Christian Huglo, dont on appréciera le style direct et fluide, loin de l’écriture empesée de certains juristes, ne cache pas que son engagement pour l’environnement prend aussi la forme d’un militantisme. L’énergie nucléaire, à laquelle il consacre un chapitre, fait partie de ses bêtes noires. Il combat le « dogme d’infaillibilité » qui sous-tend la filière nucléaire française et raconte les nombreux incidents de procédure qui ponctuent, dans les années 1970, les procès relatifs à l’implantation des centrales. L’avocat n’a pas changé d’avis entretemps. Plutôt que de se positionner en pays prescripteur du nucléaire, « la France pourrait devenir le champion du démantèlement », propose-t-il.

Le plaideur choisit ses causes. « Vous ne me ferez jamais prendre un dossier sur le nucléaire », dit-il sans surprise. « Je serais opposé à la destruction de l’environnement au nom de motifs purement économiques », ajoute-t-il, tout en se disant au passage « très énervé contre le continent de plastique, grand comme six fois la France qui dérive dans l’océan Pacifique ». En revanche, l’avocat a déjà « défendu des cimentiers, pour élaborer des plans de protection de l’environnement ». De même, le cabinet ne « sélectionne pas les communes défendues en fonction de leur tendance à encourager ou pas l’étalement urbain ». Le praticien se montre en revanche plus que sceptique à propos de l’aéroport qui doit être bâti à une vingtaine de kilomètres de Nantes. « C’est un projet mal calibré. Les calculs économiques semblent sérieusement remis en cause et Bruxelles a envoyé une mise en demeure », observe-t-il. Pour autant, le dossier ne relève plus du droit. « Aujourd’hui, on est dans une bagarre genre Larzac », estime l’avocat.

Tribunal international

Pour Christian Huglo, les prochaines batailles sont internationales. Toujours avec Corinne Lepage, il cherche à encourager la création d’un « Tribunal international de l’environnement », comme il existe une Cour pénale internationale des droits de l’Homme. Plusieurs pistes se présentent. L’ancien dirigeant soviétique Mikhaïl Gorbatchev plaide ainsi ,depuis des années, pour une « perestroïka environnementale » et cherche à rassembler des plaintes et des preuves diverses qu’il espère transformer en dossiers d’instruction. En Europe, une pétition citoyenne réclame une directive, baptisée « écocide », qui doit faire des atteintes à l’environnement un « crime contre la paix ». Enfin, Christian Huglo se rendra bientôt à Venise, « avec Corinne », pour y rencontrer Antonio Abrami, un ancien juge italien qui milite, avec quelques organisations environnementalistes modérées, pour une cour internationale.

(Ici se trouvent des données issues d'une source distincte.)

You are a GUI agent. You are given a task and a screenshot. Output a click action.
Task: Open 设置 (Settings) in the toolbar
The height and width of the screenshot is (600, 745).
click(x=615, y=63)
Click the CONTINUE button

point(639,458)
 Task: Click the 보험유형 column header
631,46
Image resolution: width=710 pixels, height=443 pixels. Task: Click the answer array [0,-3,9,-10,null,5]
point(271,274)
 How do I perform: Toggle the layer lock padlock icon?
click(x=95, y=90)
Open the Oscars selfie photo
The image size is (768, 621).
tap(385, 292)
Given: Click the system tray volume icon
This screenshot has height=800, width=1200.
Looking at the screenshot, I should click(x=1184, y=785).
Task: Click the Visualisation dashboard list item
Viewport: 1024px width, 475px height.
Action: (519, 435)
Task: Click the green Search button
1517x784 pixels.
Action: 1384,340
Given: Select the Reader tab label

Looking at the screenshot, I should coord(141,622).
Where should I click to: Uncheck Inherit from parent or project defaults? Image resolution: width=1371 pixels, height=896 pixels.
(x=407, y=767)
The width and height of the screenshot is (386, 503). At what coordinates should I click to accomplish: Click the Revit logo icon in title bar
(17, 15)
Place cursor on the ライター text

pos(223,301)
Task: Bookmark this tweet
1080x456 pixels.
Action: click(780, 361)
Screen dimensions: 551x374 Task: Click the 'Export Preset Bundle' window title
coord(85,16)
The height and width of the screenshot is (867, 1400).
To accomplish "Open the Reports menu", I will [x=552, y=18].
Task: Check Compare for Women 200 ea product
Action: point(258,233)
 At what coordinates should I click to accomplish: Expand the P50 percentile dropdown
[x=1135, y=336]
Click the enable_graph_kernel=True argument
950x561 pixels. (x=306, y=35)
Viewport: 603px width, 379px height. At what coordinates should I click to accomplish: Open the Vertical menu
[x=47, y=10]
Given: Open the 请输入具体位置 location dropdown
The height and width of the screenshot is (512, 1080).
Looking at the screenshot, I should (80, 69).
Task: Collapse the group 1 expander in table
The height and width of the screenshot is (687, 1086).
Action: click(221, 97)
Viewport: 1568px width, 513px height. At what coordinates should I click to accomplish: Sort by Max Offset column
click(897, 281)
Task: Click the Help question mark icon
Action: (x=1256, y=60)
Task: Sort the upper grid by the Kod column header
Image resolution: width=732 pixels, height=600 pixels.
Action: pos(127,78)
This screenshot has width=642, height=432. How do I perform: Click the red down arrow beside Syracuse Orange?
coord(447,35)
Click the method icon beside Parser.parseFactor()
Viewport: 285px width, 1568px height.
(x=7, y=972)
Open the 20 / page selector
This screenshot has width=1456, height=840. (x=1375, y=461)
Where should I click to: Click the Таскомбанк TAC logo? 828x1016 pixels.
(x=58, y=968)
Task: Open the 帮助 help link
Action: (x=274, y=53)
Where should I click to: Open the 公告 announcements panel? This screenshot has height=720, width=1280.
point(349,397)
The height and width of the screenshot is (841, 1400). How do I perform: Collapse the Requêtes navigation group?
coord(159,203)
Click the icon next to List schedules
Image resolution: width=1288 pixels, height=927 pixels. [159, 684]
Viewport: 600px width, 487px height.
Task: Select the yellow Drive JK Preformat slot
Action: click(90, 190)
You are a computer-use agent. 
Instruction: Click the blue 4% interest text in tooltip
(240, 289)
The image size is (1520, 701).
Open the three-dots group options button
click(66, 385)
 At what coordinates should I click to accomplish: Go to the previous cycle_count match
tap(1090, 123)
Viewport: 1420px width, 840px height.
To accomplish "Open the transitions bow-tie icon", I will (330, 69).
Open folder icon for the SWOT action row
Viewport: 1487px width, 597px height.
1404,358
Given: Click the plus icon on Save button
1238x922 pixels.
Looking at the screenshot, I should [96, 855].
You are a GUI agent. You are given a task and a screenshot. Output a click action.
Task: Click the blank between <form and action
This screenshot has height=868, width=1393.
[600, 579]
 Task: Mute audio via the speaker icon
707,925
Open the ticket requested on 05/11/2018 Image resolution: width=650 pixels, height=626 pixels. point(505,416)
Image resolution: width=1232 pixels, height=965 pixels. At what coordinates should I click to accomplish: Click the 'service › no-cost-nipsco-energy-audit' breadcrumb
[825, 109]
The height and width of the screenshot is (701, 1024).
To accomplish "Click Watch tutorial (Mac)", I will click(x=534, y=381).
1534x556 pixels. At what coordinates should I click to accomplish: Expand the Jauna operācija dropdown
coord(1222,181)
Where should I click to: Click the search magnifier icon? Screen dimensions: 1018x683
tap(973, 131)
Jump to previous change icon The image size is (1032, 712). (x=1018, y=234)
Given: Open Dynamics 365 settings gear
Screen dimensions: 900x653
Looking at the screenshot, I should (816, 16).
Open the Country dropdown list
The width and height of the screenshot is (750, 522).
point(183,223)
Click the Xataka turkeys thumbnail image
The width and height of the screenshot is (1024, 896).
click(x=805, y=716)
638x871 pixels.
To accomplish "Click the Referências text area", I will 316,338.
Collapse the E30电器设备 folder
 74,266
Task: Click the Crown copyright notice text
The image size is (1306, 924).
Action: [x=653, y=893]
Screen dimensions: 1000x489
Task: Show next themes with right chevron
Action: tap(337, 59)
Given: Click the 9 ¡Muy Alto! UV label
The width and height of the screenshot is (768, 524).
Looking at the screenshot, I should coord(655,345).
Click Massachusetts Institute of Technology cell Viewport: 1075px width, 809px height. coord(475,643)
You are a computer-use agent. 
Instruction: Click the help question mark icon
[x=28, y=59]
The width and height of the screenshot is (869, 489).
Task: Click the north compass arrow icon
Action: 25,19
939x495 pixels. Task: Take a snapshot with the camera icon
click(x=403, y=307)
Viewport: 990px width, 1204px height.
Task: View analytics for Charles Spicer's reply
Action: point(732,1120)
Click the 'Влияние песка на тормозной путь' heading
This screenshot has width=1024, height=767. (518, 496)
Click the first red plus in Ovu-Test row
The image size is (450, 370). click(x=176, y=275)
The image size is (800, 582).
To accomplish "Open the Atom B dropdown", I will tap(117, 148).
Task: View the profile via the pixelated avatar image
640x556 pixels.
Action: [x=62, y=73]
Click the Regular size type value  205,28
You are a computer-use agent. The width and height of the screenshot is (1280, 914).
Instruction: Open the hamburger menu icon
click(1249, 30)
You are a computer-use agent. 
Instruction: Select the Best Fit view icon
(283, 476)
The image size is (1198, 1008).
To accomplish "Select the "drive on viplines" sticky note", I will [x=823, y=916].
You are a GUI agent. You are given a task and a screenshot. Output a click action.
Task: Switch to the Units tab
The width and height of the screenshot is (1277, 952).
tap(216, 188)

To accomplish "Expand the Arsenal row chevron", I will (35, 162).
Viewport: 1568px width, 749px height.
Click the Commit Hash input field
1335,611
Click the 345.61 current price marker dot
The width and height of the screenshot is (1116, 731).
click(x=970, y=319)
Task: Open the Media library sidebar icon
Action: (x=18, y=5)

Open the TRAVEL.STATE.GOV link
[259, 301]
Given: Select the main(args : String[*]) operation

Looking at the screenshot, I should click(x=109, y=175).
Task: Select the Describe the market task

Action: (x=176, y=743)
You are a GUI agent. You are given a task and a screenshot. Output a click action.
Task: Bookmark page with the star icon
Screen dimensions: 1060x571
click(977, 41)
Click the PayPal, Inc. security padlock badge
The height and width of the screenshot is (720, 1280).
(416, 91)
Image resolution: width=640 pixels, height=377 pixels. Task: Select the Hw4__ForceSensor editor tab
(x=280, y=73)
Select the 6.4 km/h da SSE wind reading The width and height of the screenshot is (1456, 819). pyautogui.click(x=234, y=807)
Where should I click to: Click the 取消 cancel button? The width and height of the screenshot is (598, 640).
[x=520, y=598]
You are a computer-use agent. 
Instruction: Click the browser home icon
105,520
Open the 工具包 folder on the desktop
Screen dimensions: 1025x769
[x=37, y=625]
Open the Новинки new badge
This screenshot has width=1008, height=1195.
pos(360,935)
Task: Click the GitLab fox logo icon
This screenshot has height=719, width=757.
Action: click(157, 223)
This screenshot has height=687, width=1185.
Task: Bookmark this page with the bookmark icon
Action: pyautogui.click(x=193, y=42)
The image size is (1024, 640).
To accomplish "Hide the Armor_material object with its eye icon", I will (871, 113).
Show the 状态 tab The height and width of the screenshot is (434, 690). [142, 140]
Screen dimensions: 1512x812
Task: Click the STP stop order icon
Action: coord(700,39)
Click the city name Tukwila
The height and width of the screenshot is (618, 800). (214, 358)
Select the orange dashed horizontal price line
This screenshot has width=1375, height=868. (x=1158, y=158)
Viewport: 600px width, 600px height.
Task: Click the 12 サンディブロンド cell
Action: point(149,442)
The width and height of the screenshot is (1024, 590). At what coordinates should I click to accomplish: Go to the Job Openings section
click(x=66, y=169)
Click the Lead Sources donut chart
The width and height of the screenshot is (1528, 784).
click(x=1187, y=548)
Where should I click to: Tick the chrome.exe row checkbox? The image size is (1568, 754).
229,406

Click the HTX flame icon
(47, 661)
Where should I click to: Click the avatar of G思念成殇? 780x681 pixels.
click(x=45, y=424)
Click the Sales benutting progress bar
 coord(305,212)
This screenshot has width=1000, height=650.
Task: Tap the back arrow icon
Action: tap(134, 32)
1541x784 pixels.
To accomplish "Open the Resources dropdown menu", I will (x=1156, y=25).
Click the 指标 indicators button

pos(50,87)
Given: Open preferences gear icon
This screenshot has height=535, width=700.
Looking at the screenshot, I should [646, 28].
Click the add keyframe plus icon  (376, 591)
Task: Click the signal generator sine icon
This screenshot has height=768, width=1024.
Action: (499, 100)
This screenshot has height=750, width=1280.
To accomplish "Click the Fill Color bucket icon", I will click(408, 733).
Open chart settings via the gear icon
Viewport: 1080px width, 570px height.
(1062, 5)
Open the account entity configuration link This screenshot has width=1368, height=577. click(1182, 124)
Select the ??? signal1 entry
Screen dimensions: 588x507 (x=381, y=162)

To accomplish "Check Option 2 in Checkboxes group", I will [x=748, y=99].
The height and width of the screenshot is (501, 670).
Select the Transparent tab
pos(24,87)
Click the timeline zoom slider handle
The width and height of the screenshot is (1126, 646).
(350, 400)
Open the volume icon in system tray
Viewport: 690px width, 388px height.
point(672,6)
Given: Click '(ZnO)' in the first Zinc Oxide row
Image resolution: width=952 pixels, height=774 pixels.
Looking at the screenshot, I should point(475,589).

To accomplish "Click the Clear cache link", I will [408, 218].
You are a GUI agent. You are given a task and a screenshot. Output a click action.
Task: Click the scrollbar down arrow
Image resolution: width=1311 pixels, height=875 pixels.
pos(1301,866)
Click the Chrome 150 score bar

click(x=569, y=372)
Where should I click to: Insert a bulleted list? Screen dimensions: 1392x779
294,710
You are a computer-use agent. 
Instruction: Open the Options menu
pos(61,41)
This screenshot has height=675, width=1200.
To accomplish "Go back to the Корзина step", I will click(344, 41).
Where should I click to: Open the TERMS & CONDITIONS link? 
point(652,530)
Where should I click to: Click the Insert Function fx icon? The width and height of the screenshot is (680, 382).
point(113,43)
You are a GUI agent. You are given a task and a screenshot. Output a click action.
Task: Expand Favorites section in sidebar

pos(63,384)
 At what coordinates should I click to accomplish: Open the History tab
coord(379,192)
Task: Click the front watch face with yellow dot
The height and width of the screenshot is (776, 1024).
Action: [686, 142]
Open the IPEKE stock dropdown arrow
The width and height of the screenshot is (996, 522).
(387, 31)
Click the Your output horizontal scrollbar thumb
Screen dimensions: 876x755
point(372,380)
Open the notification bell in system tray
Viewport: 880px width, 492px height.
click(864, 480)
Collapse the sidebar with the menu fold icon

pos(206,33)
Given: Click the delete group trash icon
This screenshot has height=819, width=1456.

La tentative de création d’un tribunal voué aux victimes de Fukushima, prôné par des universitaires et des écologistes, semble en revanche hasardeuse, tranche Christian Huglo. « Je suis sceptique, car pour créer un tribunal, il faut l’accord de la partie adverse et rassembler des preuves, plutôt que se lancer dans des procès à la Zorro », dit l’avocat. Avant de se raviser : « après tout, si cela peut faire appel à la conscience internationale… ». Car l’histoire du droit de l’environnement n’est pas terminée.